Monday, Feb. 15, 1982
Straining the Ties that Bind
With troubles elsewhere, Moscow cuts its Indochina aid
A joke currently circulating in Ho Chi Minh City (Saigon) recounts an apocryphal exchange of cables between Hanoi and Moscow. "Tighten your belts," wires Moscow in response to a Vietnamese plea for increased economic aid. Hanoi's reply: "Please send belts."
Such black-market humor contains more than a morsel of truth. Ever since the People's Republic of China canceled its Vietnamese development programs in 1978, the Soviet Union has supplied the Southeast Asian nation with everything from brandy to ball bearings. Since January 1979, when the Vietnamese invasion of neighboring Kampuchea (formerly Cambodia) caused most Western nations to suspend their Viet Nam aid programs, Hanoi's dependence on the Soviet Union has become near total. Today, money from Moscow is an important component of the economies of Kampuchea and Laos, and most especially of Viet Nam, which receives about $3 million a day in Soviet assistance.
The Soviet Union is already burdened by the effects of overcentralized planning and lagging industrial and agricultural production, of shouldering the Polish debt and of financing a war in Afghanistan. Lately, the U.S.S.R. has been selling gold to make up for a currency shortage caused by a serious shortfall in last year's grain harvest. As a result, Moscow has been cutting back on its aid to all of Southeast Asia. The Soviets were forced to reduce their 1981 grain shipments to Kampuchea by almost half, from a promised 100,000 tons to only 55,000. The price Viet Nam pays br Soviet petroleum rose from $4 to $16 per bbl. in 1981. This year, oil-import subsidies for Laos have been ended.
The percentage of aid supplied to Kampuchea by the entire Communist world is declining. Since October 1979, 488 million has been provided by the Soviet bloc. Last year the total was $103 million, and only five socialist countries--mainly the Soviet Union and East Germany--contributed at all. By comparison, 50 non-Communist donor nations to the United Nations Children's Fund (UNICEF) sent $190 million in relief aid to Kampuchea in 1981.

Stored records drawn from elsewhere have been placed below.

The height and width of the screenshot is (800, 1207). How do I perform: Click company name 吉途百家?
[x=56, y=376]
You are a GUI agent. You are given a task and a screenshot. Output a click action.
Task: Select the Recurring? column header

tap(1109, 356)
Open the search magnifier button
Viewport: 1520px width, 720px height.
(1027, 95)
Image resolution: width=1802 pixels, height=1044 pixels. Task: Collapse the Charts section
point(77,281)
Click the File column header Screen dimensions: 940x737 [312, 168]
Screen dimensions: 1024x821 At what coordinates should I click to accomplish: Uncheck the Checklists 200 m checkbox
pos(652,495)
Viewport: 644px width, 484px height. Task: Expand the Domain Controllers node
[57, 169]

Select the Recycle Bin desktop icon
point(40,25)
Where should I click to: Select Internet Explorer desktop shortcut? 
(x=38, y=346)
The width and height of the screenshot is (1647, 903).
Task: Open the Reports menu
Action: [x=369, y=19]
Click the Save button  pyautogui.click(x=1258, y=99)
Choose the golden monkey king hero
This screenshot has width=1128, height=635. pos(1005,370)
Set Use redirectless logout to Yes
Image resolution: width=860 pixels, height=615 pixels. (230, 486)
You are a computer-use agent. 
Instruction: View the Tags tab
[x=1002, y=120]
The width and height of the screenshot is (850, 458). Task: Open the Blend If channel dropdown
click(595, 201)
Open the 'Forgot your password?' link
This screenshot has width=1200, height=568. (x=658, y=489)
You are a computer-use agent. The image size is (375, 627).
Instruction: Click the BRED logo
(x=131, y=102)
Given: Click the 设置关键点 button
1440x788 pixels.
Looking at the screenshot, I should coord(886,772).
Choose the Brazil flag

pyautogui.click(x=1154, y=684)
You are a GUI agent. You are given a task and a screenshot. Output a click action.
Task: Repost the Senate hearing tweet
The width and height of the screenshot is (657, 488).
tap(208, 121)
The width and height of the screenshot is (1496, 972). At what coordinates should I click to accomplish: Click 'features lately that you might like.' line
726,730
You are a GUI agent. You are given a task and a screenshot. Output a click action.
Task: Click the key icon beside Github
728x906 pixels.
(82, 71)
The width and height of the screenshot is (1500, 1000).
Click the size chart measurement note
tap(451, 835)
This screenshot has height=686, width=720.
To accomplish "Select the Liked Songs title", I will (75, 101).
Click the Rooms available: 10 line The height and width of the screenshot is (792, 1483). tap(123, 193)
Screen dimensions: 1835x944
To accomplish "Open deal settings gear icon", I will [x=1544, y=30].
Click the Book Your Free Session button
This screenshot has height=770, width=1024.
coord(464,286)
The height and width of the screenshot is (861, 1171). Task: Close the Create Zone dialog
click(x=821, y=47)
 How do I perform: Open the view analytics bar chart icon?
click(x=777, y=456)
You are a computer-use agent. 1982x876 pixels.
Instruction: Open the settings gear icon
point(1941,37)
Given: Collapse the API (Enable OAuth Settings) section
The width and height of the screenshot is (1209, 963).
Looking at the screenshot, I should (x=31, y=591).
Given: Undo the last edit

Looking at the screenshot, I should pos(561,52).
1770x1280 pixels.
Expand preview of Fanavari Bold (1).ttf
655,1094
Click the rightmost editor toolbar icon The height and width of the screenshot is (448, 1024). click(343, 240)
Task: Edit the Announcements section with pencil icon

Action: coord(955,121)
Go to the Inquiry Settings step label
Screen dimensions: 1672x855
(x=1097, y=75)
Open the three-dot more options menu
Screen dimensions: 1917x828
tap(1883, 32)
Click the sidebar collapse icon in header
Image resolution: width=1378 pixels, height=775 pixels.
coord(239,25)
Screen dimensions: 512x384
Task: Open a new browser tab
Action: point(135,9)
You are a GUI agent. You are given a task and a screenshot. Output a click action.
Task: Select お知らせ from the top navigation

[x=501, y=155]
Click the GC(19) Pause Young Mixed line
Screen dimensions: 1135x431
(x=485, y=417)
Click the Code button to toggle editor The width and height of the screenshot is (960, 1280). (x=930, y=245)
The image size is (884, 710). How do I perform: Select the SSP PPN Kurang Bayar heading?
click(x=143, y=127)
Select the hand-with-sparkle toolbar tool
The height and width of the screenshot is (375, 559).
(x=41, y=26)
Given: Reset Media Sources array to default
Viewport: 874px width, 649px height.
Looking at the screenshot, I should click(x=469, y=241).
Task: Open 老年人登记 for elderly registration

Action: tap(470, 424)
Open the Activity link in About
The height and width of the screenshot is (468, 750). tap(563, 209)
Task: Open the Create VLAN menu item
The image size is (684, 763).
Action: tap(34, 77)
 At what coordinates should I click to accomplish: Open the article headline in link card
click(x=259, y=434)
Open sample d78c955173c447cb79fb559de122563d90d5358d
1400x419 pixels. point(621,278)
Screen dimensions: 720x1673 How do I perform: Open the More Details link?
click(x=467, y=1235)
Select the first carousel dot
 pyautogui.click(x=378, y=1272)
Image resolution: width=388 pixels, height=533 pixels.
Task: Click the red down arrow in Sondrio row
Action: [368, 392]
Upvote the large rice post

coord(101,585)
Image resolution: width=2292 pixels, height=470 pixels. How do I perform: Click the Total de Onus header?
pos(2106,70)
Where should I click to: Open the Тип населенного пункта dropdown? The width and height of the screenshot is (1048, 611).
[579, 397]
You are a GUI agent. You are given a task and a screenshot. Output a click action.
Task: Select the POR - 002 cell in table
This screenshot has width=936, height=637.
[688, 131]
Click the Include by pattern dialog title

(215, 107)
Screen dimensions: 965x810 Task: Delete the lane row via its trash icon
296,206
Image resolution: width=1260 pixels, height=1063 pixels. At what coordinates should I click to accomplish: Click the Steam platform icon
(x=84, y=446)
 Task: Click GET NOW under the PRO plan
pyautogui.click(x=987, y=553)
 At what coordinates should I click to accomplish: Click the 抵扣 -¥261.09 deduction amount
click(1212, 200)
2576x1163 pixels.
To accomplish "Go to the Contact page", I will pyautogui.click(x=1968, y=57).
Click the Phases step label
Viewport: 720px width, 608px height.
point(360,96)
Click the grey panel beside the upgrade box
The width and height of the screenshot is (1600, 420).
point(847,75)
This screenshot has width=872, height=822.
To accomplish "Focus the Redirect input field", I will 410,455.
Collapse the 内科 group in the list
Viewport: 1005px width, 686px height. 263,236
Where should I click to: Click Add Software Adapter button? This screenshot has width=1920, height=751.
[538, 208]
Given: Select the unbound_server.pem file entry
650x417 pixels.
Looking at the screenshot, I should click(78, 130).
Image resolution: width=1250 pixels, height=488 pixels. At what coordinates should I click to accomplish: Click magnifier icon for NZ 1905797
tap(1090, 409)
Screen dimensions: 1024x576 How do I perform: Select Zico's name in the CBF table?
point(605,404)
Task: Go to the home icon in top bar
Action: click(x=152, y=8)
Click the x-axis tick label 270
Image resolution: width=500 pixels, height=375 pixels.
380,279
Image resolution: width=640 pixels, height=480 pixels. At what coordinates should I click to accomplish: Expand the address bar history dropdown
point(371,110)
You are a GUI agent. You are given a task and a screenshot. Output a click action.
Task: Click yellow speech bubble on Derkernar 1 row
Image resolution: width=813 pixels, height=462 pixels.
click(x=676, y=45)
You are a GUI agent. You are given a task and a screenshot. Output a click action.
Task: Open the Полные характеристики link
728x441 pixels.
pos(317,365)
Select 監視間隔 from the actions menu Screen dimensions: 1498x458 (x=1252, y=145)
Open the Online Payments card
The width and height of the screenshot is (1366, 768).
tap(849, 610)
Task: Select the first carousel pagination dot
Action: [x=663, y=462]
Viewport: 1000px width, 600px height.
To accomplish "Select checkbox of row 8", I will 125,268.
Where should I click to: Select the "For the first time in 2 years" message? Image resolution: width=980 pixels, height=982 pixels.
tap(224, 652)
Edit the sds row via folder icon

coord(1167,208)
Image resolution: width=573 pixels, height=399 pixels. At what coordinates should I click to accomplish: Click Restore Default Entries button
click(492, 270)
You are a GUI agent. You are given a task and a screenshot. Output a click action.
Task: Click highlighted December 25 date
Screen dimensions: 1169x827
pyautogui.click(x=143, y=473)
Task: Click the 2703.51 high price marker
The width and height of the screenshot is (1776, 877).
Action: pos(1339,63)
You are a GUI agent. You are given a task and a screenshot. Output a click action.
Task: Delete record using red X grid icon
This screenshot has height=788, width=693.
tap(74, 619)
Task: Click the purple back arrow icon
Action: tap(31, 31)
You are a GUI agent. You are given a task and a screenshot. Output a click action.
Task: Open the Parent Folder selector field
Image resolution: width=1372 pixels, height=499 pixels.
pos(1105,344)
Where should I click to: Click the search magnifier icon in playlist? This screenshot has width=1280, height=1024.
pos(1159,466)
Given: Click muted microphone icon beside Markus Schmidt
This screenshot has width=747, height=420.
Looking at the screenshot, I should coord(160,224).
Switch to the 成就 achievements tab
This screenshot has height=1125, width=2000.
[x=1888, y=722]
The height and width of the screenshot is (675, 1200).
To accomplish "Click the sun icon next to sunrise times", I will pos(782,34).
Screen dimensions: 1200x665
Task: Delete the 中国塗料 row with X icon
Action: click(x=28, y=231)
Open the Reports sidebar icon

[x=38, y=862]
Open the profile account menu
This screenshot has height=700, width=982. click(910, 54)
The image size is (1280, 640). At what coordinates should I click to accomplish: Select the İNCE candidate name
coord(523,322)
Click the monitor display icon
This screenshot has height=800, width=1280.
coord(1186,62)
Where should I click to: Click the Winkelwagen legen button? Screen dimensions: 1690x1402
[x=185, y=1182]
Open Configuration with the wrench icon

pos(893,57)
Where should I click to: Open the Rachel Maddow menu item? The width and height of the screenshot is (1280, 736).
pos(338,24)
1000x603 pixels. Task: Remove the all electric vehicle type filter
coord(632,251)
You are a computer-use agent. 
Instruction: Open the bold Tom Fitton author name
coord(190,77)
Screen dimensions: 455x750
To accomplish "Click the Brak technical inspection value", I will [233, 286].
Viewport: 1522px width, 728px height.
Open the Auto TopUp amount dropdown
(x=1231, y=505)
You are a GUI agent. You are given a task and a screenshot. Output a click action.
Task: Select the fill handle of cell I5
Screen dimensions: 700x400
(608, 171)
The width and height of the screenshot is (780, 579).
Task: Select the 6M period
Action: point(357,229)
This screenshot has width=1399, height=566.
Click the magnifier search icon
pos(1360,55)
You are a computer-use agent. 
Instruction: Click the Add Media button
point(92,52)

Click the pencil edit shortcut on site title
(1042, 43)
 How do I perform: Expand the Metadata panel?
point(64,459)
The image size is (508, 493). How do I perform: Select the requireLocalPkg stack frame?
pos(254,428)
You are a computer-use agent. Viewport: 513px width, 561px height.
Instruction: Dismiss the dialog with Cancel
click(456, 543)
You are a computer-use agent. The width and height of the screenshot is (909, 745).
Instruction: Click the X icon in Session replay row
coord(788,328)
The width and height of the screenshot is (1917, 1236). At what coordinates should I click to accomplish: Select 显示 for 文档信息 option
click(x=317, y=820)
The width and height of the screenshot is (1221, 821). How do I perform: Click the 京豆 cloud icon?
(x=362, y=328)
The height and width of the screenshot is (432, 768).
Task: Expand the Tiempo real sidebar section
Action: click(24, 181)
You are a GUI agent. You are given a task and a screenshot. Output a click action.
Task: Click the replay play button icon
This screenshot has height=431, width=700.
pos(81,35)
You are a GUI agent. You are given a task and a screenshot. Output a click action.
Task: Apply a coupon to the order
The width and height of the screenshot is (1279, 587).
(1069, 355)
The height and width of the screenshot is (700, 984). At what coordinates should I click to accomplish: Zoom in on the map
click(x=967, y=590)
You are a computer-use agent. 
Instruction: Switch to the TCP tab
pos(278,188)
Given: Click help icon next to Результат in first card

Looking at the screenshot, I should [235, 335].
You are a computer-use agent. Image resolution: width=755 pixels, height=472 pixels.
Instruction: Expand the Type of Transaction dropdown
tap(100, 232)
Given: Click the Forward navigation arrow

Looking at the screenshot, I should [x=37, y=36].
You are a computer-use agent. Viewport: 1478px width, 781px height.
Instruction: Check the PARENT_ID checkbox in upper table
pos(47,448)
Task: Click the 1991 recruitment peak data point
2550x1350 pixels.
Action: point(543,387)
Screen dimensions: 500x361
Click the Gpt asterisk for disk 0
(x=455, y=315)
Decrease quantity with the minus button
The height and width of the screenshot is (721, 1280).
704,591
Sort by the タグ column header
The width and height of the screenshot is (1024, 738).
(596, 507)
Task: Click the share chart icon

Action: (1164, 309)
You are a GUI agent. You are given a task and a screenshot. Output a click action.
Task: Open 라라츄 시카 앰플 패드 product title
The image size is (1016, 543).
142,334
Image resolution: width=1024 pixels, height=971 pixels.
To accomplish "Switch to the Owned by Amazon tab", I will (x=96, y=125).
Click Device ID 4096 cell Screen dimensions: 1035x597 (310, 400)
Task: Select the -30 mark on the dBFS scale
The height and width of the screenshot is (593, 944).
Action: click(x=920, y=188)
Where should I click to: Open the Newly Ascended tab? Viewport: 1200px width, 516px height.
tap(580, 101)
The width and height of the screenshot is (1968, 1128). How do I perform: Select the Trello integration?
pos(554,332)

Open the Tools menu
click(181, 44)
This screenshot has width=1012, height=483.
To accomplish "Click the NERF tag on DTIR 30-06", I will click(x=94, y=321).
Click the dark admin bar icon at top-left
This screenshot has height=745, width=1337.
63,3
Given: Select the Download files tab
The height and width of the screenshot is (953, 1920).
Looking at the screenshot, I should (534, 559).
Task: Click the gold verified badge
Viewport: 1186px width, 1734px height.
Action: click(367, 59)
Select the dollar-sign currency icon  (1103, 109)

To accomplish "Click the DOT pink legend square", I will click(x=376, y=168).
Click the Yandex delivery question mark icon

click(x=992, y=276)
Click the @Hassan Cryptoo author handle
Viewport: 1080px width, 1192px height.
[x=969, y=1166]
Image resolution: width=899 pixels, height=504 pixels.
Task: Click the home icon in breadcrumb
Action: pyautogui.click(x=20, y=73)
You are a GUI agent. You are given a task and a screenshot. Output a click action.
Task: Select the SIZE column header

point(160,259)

This group--which includes Austria, India, the U.S., Israel and Thailand--will meet at the U.N. in New York City this week to decide the amount of assistance Kampuchea needs for the coming year. During the past four months, three separate U.N. missions have found that Kampuchea is short 278,000 pounds of food. Rice shipments alone will cost $500 a ton.
Without continued high levels of humanitarian aid to Kampuchea, Viet Nam will be hard pressed to maintain its presence there. Hanoi is in debt for $3 billion in foreign currency, almost half from non-Communist countries. Thus when those donor nations meet this week they will be confronted by a difficult moral and political choice: either to provide aid to Kampuchea and risk subsidizing the communization of the Khmer people, or to stop it and risk losing thousands of innocent lives.
In Viet Nam, the Soviet Union is still praised officially as the country's economic savior. Vietnamese factories with Soviet experts are termed "seething with friendship" by the Viet Nam News Agency. Under the current five-year plan (1981-1986), the Soviets have pledged to help Viet Nam with more than 100 development projects. Soviet engineers are already at work on a hydroelectric power plant north of Hanoi and are drilling wells at the site of the old Mobil Oil concession near Vung Tau.
In spite of such cheery cooperation, many Vietnamese are beginning to question the competence of their biggest benefactor. In seven years the Soviets have yet to complete a major development project.
The Thang Long bridge across the Red River is a strand of spanless girders; a much publicized Soviet highway from Savannakhet, in Laos, to Quang Tri is mostly a dirt track. The only construction projects that have been finished are those that enhance the Soviet image, like the ground satellite stations that allowed direct broadcast of the 1980 Moscow Olympics, or those that have some military application, like a ship-repair facility at Cam Ranh Bay.
Though Soviet-Vietnamese relation are basically solid, there are signs of stress. A Soviet request last June to assume management of Vietnamese development projects was denied. A more serious conflict occurred in December when the Vietnamese booted Pen Sovan, general secretary of Kampuchea's Communist Party, from the government, apparently for trying to chart a political course independent of Viet Nam. The Soviet Ambassador in Hanoi made his displeasure known at the government New Year's party by refusing to take his designated seat next to Foreign Minister Hun Sen. A long, embarrassing silence followed, until a quick-thinking Bulgarian plopped into the empty chair.